Extracted records –
--------------------

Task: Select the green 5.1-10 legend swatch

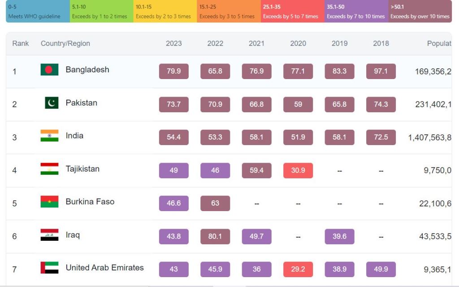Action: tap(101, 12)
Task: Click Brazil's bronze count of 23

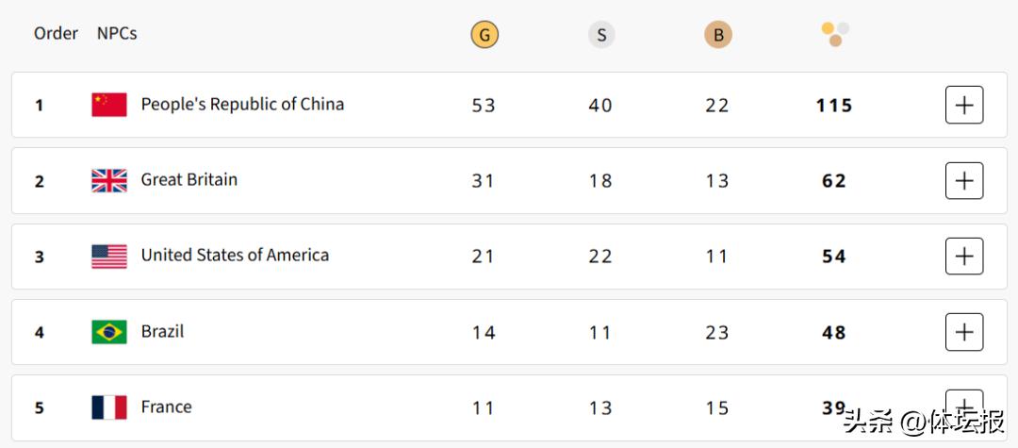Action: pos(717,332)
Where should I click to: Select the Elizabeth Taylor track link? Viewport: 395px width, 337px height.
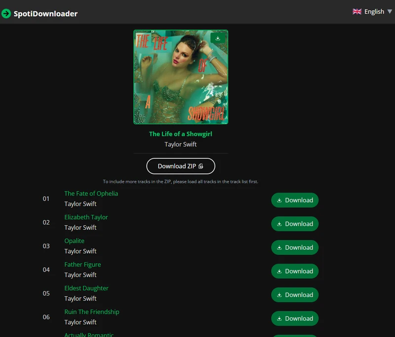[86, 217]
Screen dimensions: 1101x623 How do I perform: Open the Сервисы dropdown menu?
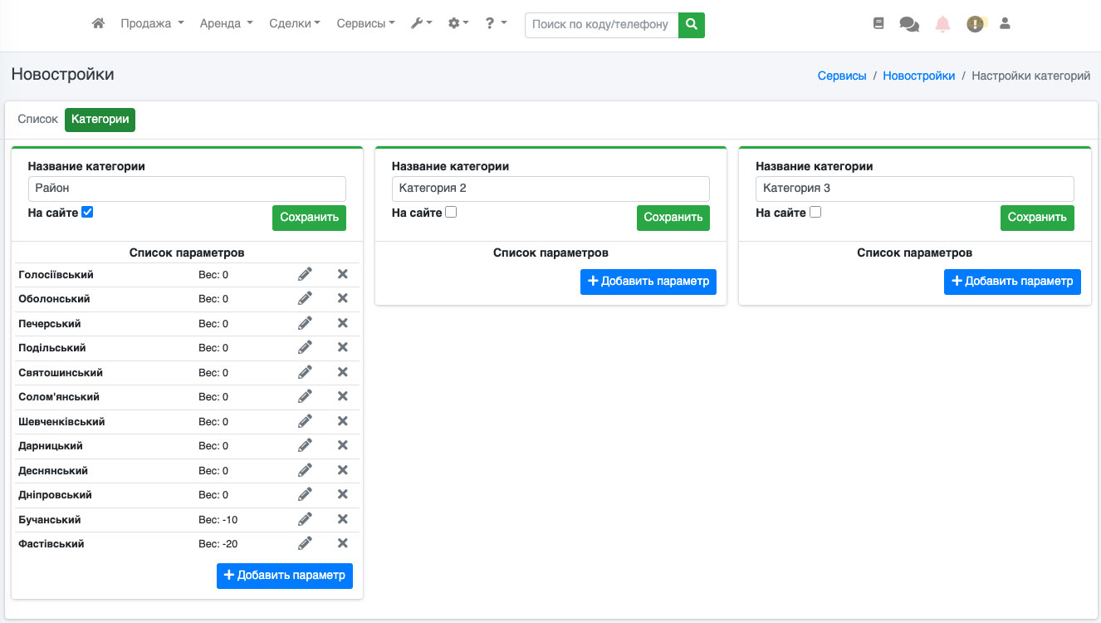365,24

--------------------

Action item – Your reply should hold only the lines from the one that contains "Screen dimensions: 1101x623" through the last line of the records above, exact and complete, and no pictures.

Your response –
Screen dimensions: 1101x623 How do I perform: Open the Сервисы dropdown menu?
365,24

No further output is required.